Dumpster fire

Five Eyes Finally Says The Quiet Part Out Loud

Five eyes cyber security agencies statement

Key quote:

Unsupported systems are easy targets. They are not just technical debt, they are strategic liabilities.

Why it matters: Five Eyes is awfully chatty lately, from warning about the risks of China recruiting spies via LinkedIn to giving context on the use of agentic AI. In their latest report, they say “Cyber risk can no longer be treated as a purely technical issue. This is a core business risk and leadership responsibility.” Which is what I’ve been saying for years (including in my new book), except now it’s coming from the five prominent western spy agencies.

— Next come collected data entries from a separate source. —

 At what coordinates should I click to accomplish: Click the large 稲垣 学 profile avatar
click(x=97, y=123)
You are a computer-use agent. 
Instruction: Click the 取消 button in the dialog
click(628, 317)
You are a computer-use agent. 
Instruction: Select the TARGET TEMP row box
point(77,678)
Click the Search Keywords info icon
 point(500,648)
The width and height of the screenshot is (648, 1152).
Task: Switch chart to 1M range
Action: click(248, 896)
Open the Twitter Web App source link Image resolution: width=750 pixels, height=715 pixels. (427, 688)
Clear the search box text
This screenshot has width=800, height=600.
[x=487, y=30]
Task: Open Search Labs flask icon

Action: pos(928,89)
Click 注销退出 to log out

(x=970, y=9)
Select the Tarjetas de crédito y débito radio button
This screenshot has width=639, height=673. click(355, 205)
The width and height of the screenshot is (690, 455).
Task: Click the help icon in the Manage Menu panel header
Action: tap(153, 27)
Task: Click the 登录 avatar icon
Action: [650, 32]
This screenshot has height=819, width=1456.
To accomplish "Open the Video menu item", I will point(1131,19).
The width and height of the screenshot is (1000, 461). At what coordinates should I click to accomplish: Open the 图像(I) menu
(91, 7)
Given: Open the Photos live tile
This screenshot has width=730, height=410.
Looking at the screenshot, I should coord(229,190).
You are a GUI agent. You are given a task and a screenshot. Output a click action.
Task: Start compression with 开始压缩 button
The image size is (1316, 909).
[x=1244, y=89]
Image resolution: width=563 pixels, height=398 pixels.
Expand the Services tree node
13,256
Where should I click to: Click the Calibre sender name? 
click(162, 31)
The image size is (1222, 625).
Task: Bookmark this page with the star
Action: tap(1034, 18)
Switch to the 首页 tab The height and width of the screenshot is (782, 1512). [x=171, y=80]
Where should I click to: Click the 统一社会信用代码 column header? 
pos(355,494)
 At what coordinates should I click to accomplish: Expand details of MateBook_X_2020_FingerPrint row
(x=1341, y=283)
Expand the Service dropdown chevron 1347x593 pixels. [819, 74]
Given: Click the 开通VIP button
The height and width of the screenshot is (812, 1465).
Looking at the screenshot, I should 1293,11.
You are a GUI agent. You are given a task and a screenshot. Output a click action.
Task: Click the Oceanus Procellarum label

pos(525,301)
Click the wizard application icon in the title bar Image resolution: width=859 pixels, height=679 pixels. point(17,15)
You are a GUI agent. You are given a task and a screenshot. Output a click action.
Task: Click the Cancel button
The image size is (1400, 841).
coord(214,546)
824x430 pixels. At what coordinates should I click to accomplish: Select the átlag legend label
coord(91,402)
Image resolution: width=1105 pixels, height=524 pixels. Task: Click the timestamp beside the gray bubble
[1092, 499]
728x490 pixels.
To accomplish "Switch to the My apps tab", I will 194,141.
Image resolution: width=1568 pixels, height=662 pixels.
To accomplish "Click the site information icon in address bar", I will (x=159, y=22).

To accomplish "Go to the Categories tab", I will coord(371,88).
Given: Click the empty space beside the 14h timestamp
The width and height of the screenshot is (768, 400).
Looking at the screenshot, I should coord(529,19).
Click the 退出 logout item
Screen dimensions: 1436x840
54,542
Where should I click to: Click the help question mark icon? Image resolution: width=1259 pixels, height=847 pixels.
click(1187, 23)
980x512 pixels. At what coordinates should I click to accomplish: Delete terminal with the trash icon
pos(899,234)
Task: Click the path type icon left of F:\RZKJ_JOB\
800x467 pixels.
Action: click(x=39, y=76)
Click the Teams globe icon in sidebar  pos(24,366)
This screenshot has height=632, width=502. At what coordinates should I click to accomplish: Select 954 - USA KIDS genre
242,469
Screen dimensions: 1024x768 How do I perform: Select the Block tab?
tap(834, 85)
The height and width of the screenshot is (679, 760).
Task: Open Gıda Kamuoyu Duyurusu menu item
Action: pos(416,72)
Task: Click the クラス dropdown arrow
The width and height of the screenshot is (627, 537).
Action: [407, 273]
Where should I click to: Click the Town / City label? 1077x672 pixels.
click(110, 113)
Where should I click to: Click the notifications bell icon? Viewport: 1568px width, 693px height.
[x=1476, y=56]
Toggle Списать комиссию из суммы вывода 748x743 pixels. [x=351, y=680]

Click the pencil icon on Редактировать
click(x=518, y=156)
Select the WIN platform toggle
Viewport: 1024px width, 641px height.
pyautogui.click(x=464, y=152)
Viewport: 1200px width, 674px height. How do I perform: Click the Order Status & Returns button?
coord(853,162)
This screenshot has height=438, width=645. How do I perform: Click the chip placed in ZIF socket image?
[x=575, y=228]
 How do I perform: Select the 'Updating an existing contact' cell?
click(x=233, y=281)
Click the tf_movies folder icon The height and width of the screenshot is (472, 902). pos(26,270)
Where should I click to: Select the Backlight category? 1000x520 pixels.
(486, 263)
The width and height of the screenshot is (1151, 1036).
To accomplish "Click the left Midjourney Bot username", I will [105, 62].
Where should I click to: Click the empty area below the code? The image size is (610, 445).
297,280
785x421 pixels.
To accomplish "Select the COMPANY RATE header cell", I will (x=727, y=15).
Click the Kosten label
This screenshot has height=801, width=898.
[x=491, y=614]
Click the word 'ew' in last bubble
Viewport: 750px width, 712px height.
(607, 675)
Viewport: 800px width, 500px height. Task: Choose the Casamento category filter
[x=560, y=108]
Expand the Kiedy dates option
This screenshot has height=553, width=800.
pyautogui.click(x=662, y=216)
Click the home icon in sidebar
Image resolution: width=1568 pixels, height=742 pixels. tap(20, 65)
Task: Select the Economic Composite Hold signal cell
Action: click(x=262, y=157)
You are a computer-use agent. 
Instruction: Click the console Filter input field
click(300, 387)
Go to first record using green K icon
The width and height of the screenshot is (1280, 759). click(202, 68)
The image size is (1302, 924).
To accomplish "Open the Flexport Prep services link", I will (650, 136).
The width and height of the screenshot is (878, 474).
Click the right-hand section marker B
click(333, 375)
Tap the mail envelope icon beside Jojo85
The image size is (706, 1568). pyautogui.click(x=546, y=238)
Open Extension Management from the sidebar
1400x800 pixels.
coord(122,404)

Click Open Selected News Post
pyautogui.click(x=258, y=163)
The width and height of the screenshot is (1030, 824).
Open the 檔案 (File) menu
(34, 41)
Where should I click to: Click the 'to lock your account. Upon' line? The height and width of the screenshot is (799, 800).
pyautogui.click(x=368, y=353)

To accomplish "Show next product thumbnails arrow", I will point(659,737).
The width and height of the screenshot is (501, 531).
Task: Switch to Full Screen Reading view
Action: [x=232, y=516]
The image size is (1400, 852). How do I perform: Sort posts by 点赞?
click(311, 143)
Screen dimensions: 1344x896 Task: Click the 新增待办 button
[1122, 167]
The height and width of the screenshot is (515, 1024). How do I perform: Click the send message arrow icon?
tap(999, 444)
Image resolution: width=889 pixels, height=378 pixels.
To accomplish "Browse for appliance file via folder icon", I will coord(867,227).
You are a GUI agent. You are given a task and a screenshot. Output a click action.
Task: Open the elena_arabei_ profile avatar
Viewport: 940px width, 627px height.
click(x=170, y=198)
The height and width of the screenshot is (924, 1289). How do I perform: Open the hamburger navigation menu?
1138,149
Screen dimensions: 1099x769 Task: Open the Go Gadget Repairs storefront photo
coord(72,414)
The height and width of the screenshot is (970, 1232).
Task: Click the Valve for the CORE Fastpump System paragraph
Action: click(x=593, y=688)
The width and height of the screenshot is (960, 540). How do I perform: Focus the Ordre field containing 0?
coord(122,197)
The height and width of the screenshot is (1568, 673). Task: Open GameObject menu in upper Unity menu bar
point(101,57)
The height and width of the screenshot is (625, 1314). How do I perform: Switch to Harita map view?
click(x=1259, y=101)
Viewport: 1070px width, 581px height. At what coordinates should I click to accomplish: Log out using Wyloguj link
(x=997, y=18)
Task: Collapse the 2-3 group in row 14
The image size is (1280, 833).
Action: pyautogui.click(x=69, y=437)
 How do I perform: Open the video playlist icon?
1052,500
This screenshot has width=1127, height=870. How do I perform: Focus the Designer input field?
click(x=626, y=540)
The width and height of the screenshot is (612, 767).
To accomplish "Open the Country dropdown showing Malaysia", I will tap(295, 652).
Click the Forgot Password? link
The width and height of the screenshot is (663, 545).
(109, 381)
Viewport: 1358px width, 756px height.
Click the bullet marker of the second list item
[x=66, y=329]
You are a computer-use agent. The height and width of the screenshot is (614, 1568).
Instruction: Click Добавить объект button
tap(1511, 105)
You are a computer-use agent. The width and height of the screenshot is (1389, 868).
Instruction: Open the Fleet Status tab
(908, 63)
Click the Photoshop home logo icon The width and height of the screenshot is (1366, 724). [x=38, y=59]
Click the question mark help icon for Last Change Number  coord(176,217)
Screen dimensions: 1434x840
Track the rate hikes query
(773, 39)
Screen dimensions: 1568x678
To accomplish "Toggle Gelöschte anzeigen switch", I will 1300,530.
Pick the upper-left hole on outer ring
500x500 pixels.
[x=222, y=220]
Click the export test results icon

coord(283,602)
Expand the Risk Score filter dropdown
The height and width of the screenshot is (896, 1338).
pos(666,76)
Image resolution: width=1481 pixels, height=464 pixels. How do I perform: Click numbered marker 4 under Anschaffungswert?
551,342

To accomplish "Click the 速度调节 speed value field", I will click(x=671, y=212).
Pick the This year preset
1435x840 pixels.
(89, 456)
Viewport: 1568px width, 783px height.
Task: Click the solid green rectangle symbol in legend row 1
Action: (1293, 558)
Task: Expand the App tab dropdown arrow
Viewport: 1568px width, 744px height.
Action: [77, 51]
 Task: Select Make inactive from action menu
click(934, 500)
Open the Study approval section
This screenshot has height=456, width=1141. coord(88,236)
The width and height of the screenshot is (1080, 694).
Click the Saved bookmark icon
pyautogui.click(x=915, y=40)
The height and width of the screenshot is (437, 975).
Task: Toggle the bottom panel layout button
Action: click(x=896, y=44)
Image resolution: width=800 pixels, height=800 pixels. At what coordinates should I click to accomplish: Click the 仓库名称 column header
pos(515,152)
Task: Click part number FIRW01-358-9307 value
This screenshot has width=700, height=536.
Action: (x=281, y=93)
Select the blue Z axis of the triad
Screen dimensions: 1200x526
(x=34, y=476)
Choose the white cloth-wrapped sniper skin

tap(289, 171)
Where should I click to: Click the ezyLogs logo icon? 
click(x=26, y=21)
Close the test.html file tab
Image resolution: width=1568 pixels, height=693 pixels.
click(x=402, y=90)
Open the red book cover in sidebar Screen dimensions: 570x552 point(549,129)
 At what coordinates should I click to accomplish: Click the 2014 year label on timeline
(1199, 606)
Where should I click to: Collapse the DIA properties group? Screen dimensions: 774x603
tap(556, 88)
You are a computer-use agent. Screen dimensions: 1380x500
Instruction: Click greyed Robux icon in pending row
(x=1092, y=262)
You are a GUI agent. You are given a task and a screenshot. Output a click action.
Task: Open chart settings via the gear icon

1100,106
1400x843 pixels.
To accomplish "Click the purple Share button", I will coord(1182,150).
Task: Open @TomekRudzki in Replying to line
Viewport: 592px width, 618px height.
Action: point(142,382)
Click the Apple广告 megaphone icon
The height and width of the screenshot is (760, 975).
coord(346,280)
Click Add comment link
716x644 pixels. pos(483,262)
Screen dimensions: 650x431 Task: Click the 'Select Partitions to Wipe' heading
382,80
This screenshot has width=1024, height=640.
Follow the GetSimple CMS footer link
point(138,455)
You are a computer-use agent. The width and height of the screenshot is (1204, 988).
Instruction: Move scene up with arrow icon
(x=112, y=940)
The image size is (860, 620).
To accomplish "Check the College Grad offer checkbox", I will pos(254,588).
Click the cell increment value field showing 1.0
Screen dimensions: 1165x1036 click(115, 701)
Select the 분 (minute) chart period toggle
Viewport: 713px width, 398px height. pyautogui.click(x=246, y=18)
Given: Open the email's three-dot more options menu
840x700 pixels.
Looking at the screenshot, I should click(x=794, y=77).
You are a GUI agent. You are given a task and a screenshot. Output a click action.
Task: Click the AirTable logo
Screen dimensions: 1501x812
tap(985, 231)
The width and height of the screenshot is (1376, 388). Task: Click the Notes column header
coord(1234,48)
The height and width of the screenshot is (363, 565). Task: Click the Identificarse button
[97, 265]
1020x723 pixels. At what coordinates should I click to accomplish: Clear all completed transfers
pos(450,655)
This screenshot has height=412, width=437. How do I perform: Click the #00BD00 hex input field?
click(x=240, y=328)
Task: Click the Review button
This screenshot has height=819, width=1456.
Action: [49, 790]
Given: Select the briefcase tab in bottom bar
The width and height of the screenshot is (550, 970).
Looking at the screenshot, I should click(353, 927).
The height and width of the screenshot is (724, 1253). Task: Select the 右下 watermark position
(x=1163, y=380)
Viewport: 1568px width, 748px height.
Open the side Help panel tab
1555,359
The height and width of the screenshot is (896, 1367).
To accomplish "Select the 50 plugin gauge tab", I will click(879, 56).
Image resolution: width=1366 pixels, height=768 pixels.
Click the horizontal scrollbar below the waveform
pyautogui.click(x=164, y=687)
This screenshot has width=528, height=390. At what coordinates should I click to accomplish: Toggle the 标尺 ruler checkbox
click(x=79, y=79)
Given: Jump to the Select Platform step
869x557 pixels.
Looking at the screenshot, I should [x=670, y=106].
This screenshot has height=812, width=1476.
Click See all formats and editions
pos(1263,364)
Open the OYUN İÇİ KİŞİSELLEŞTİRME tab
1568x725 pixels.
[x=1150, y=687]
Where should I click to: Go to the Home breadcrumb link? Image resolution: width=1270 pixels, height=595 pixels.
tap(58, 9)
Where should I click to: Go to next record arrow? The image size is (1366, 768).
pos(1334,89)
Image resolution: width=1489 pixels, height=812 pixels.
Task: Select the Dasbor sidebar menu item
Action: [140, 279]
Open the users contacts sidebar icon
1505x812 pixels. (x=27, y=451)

Anthropic’s marketing campaign for Mythos seems to have been a prelude to Fable, which was suddenly pulled in June 2026 when the Trump administration blocked foreign nationals from accessing it. And that’s because they recognized the same thing that this report points out: a lot of software (they call that software “strategic liabilities”) hasn’t been subjected to the same level of adversarial testing as modern web browsers, and so AIs aren’t having problems finding vulnerabilities. This isn’t a new problem, though. We’ve known the enterprise security software market has been terrible for decades, and Neils Provos was shelling software using older models earlier in 2026. It’s just reaching fever pitch as new models (and harnesses for older ones) get better. That urgency is backed by hard numbers: CISA’s pointing out that we can’t just ‘patch harder’ – after all, only 26% of known exploited vulnerabilities were remediated in 2025, down from 38% the year prior. Meanwhile, Zscaler found a 93% year-over-year spike in sensitive enterprise data being uploaded to AI tool; companies don’t have adequate controls in place.

Checkbox compliance isn’t going to work in this case, although honestly, it hasn’t worked for years. Companies need to start thinking very quickly about attack surface management and actual zero trust (I’ve been on about this for years), and then have demonstrable evidence that those controls actually work. If you can’t prove your controls hold under pressure, you’re just hoping for the best when being investigated or audited. It’s likely that this will be the year insurers and attorneys sit up and take notice of how companies were (or weren’t) operating their defensive controls at a new level of detail in response to breaches.